PROBLEM TO WORK ON -
Rewrite every line of the records below as a Markdown table with the columns "Row" and "Line", numbering the rows and skipping any blank lines. Leave the pictures out of your answer.

##### ROWS

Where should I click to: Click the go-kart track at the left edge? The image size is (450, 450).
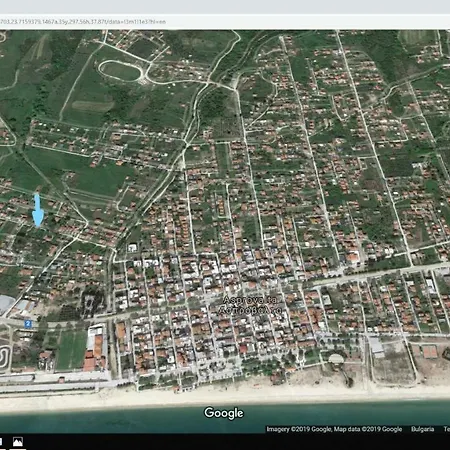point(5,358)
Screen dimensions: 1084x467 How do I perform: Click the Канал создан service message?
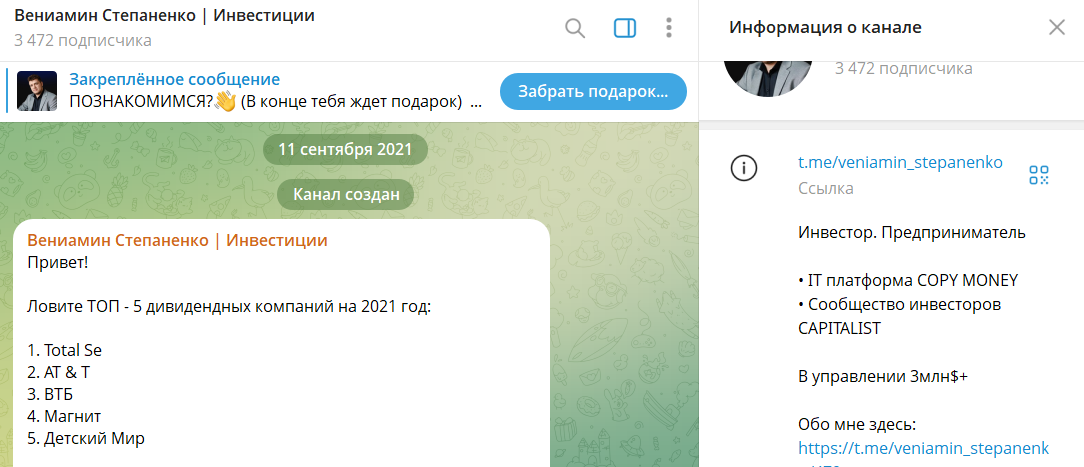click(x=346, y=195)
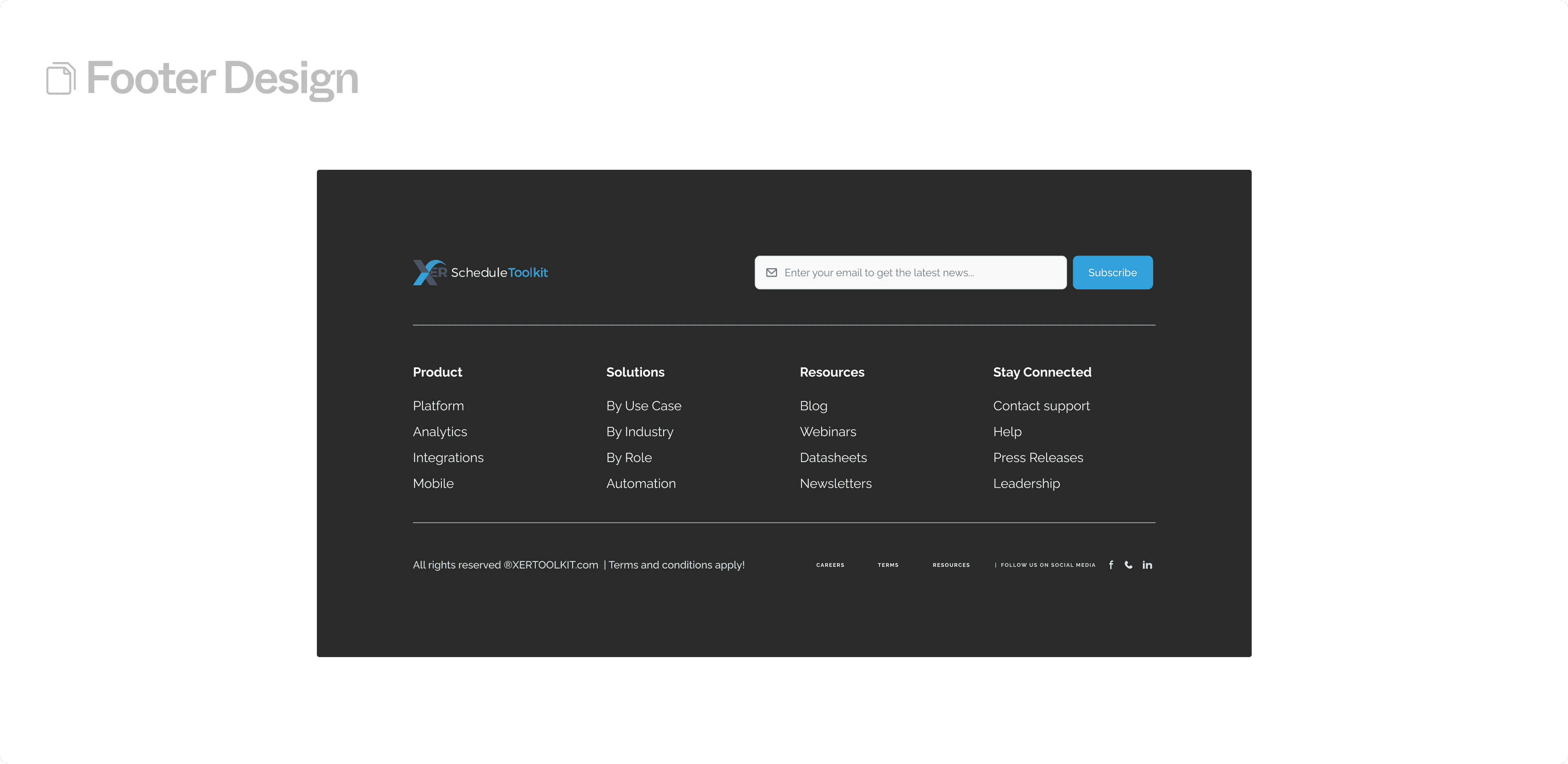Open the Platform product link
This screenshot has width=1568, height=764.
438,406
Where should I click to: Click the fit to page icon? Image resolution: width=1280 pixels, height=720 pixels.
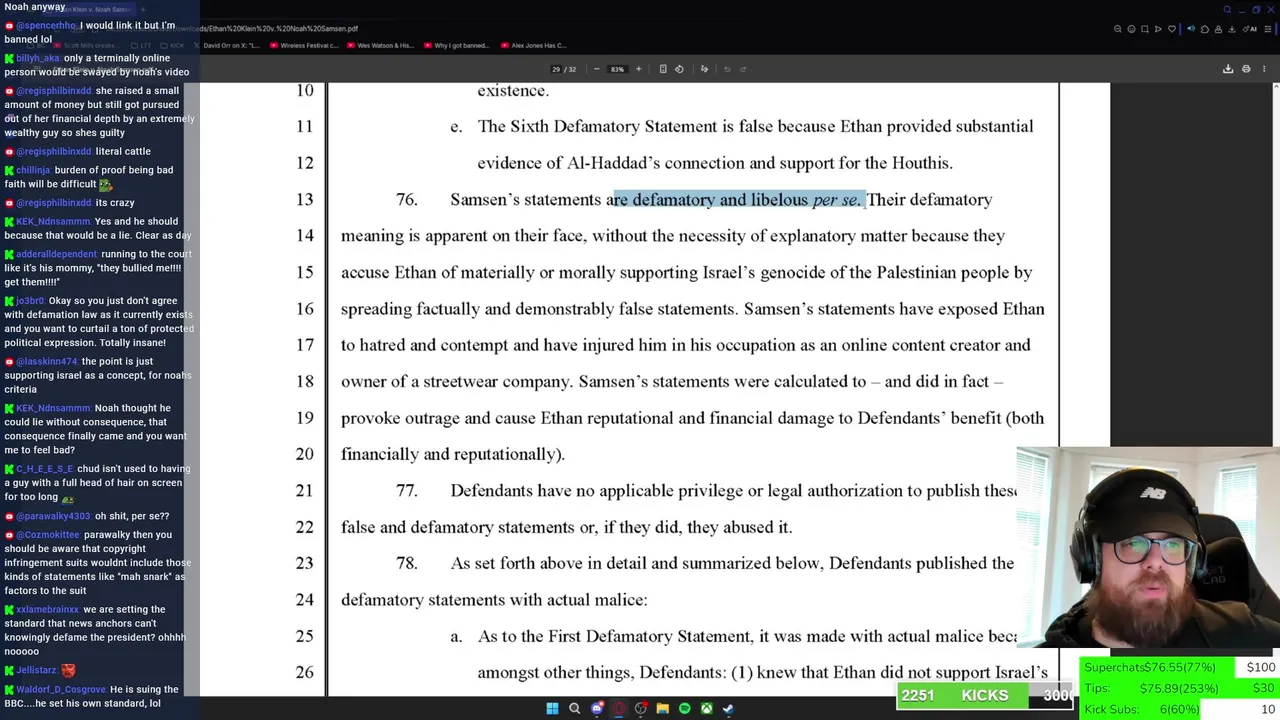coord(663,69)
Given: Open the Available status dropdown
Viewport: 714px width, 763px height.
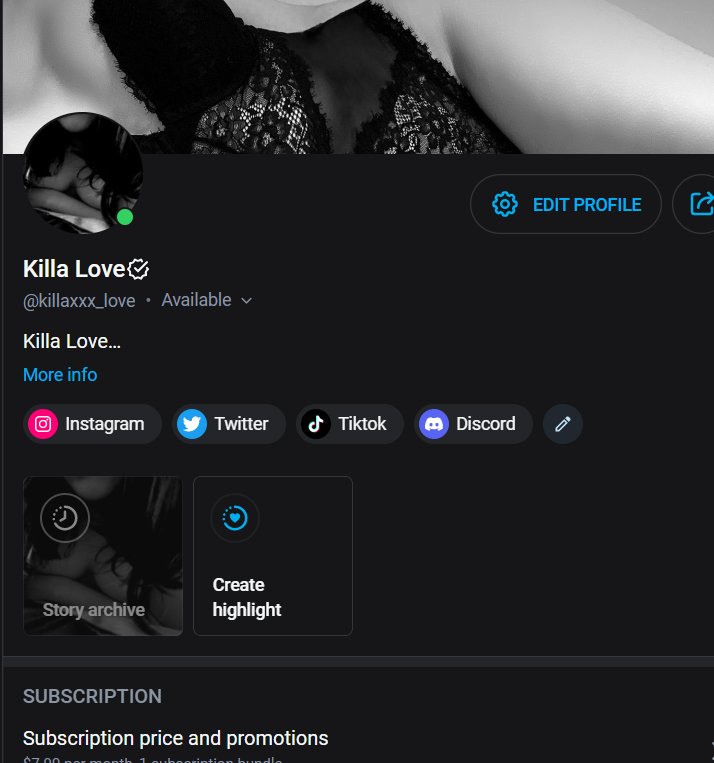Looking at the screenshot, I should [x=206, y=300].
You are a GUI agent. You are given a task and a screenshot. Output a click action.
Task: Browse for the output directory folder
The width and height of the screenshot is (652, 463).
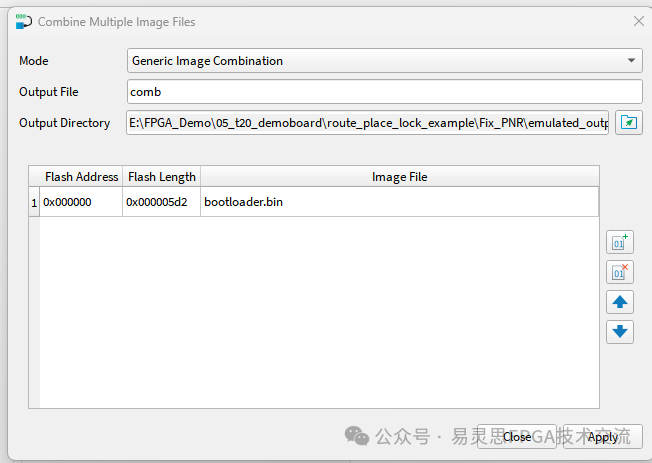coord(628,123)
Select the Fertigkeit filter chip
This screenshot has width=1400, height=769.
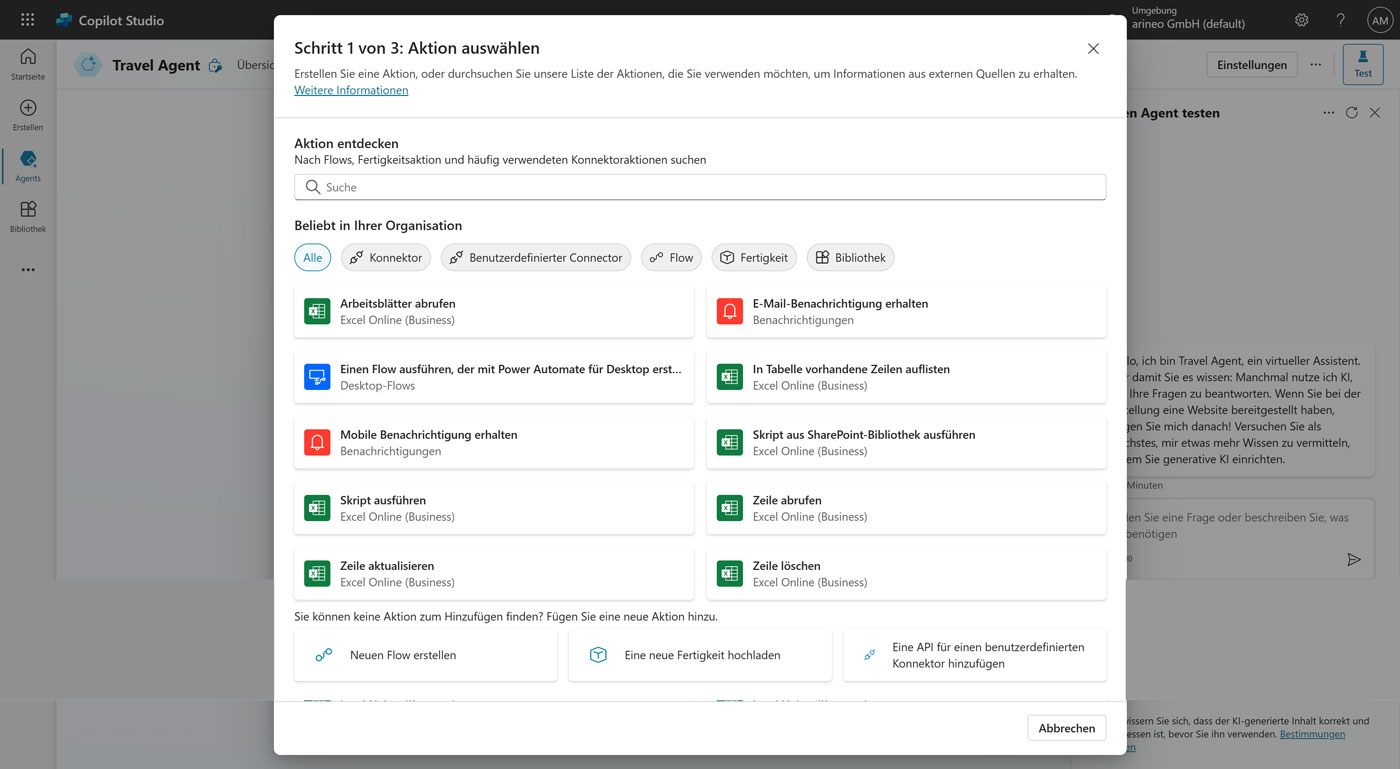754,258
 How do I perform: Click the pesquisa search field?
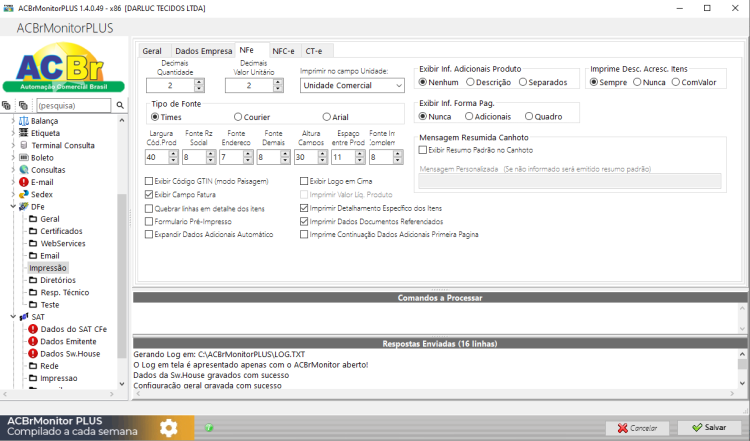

##########

CORRECT OUTPUT -
| Row | Line |
|---|---|
| 1 | Where should I click to: Click the go-kart track at the left edge? The image size is (450, 450). |
| 2 | point(5,358) |
| 3 | Screen dimensions: 1084x467 How do I perform: Click the Канал создан service message? |
| 4 | click(x=346, y=195) |
| 5 | Open the Platform product link |
| 6 | This screenshot has width=1568, height=764. |
| 7 | 438,406 |
| 8 | Where should I click to: Click the fit to page icon? Image resolution: width=1280 pixels, height=720 pixels. |
| 9 | coord(663,69) |
| 10 | Given: Open the Available status dropdown |
| 11 | Viewport: 714px width, 763px height. |
| 12 | Looking at the screenshot, I should [x=206, y=300]. |
| 13 | You are a GUI agent. You are given a task and a screenshot. Output a click action. |
| 14 | Task: Browse for the output directory folder |
| 15 | The width and height of the screenshot is (652, 463). |
| 16 | coord(628,123) |
| 17 | Select the Fertigkeit filter chip |
| 18 | This screenshot has width=1400, height=769. |
| 19 | 754,258 |
| 20 |  How do I perform: Click the pesquisa search field? |